Mother
Teresa's Successor Sister Nirmala Dies at 81
Sister Nirmala Joshi, the first to lead the Missionaries of
Charity after Mother Teresa, died Monday night, in Calcutta. She was 81 years
old. She had suffered from heart problems for the past few years. After a
kidney failure, on Friday, June 19 the doctors wanted to hospitalize her to
undergo dialysis. The nun, however, preferred to stay with her sisters: After a
Mass celebrated by a Jesuit priest in the hospital, she was discharged. Her
funeral is scheduled for 4pm (local time) Wednesday at the headquarters of the
Congregation.
Tuesday her body will be laid in the Church of St. John, before
being transferred by evening to the Missionaries’ home in Tengra, a Calcutta
suburb.
Sister Nirmala was born in 1934 in Ranchi, capital of Jharkand,
which at the time, was a part of the province of Bihar and Orissa under the
British Empire.
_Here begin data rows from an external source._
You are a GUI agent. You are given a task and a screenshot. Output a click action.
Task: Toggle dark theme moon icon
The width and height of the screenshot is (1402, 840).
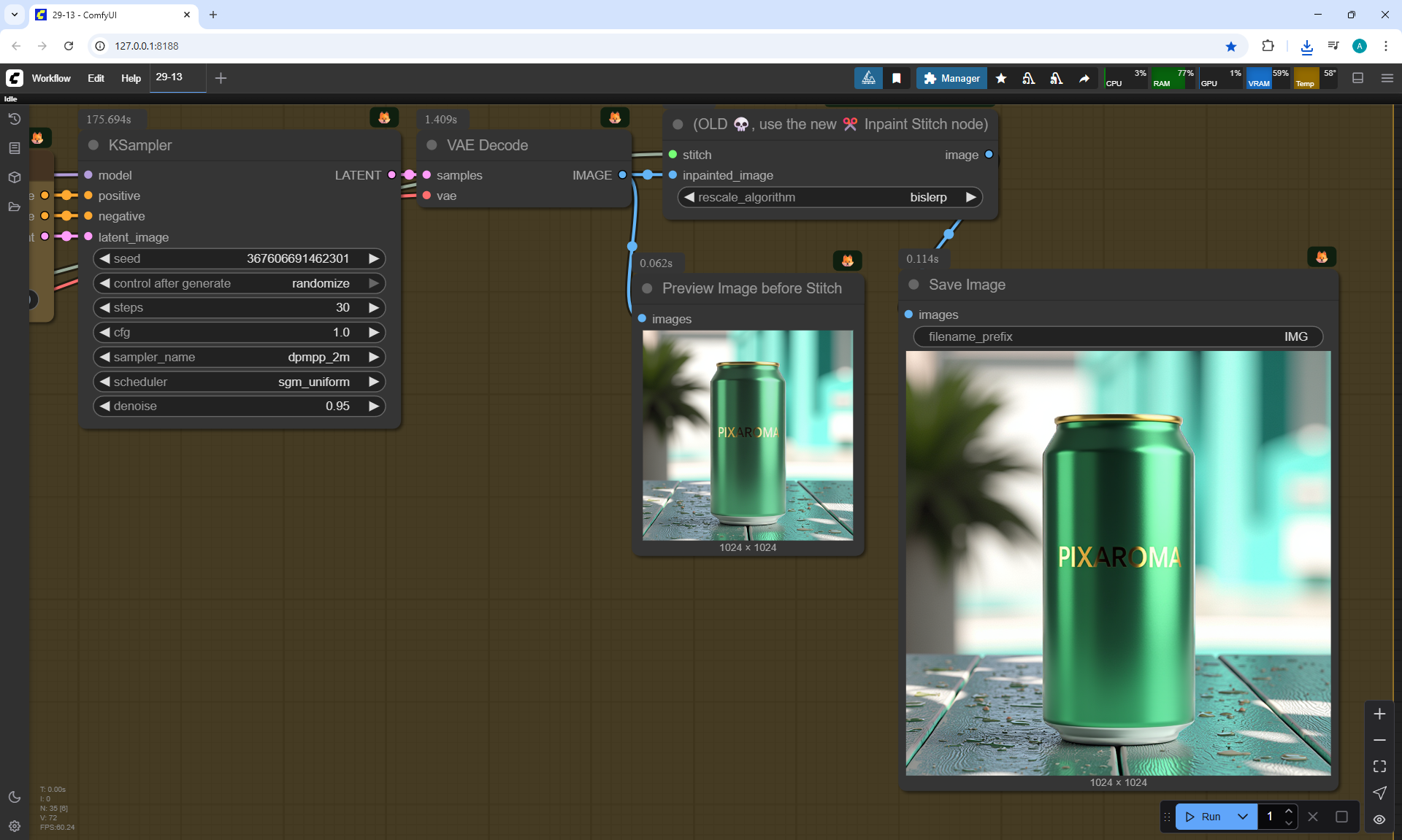pos(14,797)
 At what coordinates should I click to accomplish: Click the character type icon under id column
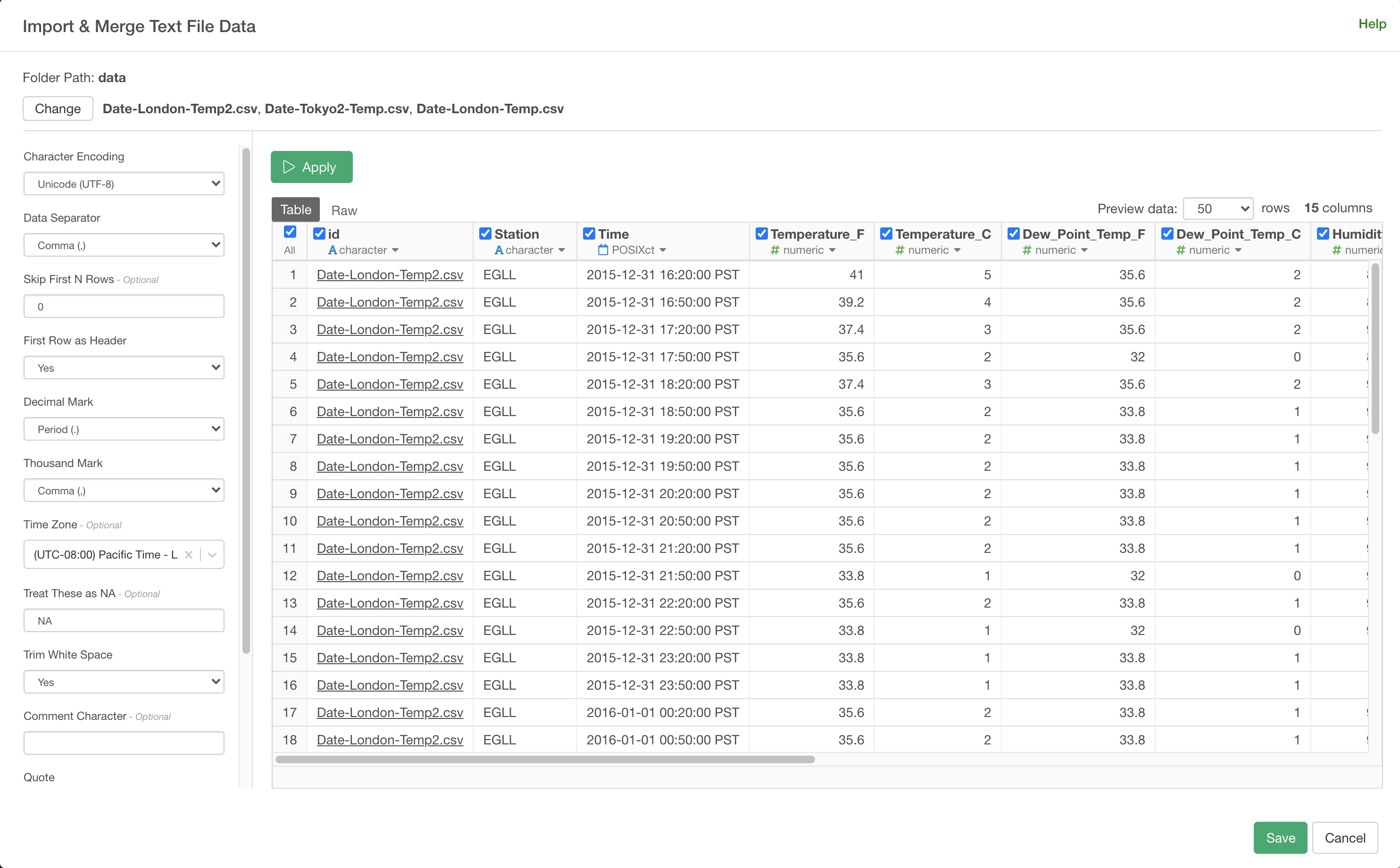coord(333,250)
His parents were from Nepal and her father was a British army
officer, until India’s independence in 1947. Although her parents were
Hindus, Nirmala was educated by Christian missionaries in Patna, capital of
Bihar state.
It was then that she first met Mother Teresa and expressed her
desire to share in her work. She soon became a Catholic and joined the
Missionaries of Charity.
A graduate in political science and after a period spent as a
lawyer, she became one of the first sisters of the congregation to lead a
foreign mission, when she was sent to Panama.
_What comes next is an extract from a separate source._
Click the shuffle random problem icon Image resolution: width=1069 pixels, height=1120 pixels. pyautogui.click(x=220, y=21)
In 1976, Sister Nirmala started the contemplative branch of the
Missionaries of Charity, of which she remained in charge until her election as
successor to Mother Teresa in 1997, six months after the death of the founder.
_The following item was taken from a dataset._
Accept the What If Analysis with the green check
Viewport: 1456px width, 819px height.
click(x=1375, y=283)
January 26, 2009 (Republic Day) the Indian government awarded
her the Padma Vibhushan, the second highest civilian award of the country, for
services rendered to the country.
Her term as superior general of the Missionaries of Charity
ended March 25, 2009: she was succeeded by German Sister Mary Prema
Pierick, who is still at the head of the congregation of Mother Teresa.